14. setembro 2017
AGENdA installation (All photographs by John Hill/World-Architects)
The Chicago Cultural Center, the main venue for the Chicago Architecture Biennial, is graced with a few awkward corridors from renovations being done over the long lifespan of the late-19th-century building. As part of CAB these linear spaces have been reimagined as exhibition spaces of note.

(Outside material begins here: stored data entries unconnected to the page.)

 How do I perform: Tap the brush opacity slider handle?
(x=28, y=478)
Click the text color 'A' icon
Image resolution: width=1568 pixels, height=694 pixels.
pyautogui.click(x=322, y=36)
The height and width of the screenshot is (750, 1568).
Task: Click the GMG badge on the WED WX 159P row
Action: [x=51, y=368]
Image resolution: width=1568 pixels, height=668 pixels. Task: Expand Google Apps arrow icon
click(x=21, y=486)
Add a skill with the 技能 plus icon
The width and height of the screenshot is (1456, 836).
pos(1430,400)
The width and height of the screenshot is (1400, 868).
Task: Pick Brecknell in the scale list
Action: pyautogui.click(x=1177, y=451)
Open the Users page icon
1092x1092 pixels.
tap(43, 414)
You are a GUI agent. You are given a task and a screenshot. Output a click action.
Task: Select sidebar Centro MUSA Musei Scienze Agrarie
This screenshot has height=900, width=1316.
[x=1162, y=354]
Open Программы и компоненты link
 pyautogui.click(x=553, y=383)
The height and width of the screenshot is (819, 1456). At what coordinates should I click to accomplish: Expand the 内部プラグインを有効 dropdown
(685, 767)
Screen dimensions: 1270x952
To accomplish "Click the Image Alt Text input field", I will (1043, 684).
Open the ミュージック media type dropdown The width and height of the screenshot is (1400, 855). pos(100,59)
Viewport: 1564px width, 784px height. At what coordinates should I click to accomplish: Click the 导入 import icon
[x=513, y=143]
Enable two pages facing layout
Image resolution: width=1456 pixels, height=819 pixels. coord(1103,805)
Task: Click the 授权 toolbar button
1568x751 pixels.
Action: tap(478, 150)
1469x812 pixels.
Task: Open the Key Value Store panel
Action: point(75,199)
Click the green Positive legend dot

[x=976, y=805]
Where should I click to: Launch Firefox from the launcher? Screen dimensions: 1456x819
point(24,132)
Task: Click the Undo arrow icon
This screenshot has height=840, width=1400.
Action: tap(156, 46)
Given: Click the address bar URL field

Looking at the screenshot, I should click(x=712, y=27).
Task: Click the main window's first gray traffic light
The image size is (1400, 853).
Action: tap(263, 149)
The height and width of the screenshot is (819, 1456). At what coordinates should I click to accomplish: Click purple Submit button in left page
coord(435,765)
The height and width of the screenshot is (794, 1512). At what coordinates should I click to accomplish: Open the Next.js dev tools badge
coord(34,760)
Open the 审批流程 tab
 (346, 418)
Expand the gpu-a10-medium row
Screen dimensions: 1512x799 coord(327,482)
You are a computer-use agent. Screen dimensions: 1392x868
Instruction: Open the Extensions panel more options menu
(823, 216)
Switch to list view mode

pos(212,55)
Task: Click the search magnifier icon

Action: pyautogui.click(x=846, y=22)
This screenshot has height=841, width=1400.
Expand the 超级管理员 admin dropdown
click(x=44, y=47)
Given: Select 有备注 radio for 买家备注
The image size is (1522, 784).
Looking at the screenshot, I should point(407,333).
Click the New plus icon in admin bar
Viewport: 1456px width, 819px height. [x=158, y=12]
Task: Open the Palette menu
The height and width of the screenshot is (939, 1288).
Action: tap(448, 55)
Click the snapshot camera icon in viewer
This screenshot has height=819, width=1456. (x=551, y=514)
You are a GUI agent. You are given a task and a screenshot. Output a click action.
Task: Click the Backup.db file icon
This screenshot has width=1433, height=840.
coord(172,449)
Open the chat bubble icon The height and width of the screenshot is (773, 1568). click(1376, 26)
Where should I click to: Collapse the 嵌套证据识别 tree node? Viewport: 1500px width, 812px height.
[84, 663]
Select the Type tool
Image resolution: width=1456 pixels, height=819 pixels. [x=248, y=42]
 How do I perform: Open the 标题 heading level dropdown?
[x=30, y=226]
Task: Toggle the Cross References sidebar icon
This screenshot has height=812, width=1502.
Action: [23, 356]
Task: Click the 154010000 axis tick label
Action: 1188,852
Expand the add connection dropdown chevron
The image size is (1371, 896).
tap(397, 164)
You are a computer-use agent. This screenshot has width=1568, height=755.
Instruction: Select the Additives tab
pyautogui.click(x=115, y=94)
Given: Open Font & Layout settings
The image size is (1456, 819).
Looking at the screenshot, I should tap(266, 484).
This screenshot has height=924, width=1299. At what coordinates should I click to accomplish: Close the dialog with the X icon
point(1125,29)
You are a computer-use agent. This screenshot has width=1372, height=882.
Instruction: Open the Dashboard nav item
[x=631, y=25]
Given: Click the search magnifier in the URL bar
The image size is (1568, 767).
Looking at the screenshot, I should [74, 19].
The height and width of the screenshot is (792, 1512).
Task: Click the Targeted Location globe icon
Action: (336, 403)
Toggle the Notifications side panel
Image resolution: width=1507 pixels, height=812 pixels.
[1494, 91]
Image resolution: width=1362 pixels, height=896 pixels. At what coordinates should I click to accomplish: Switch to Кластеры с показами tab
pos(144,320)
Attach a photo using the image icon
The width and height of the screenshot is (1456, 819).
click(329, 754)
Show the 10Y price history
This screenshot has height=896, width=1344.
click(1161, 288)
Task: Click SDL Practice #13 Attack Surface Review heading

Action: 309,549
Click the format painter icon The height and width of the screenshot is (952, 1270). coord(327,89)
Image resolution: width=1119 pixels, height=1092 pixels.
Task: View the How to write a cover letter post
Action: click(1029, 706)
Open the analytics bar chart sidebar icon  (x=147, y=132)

In 2015, during the inaugural CAB, Brooklyn's SO-IL activated one of these spaces – a ramp leading to the building's Tiffany-dome-capped Preston Bradley Hall – with Passage, a majestically mundane design made from metal studs. Their installation had remained since 2015 and was kept in place by 2017 CAB artistic directors Sharon Johnston and Mark Lee.
SO-IL installation
A couple floors above Passage is MIES Understandings by Medellín, Colombia's AGENdA with Camilo Echavarría and Camilo Echeverri. As described by the architects, "Disciplinary problems – for example the [modern] period's fascination with see-through glass facades – in the tropics transformed into questions of veiling rather than transparency." Therefore the corridor, which faces glass walls on either side, is lined with velvet curtains printed with Echavarría's tropical graphics. Curved sections break up the long corridor and create intimate spaces for looking at Echeverri's photographs of the Colombian landscape.
AGENdA installation
Lastly, the first-floor corridor is given over to a portion of Jesús Vassallo’s A Love of the World, which consists of photographs by Scott Fortino, David Schalliol, James Welling, and others. A rhythm is created in the linear space through the introduction of glazed-CMU portals designed by architects Paul Andersen and Paul Preissner. Recalling the architecture of Chicago public schools and other relatively vernacular city buildings, the duo's installation is especially fitting when seen juxtaposed with David Schalliol’s photographs of the recent demolition of the city’s public housing.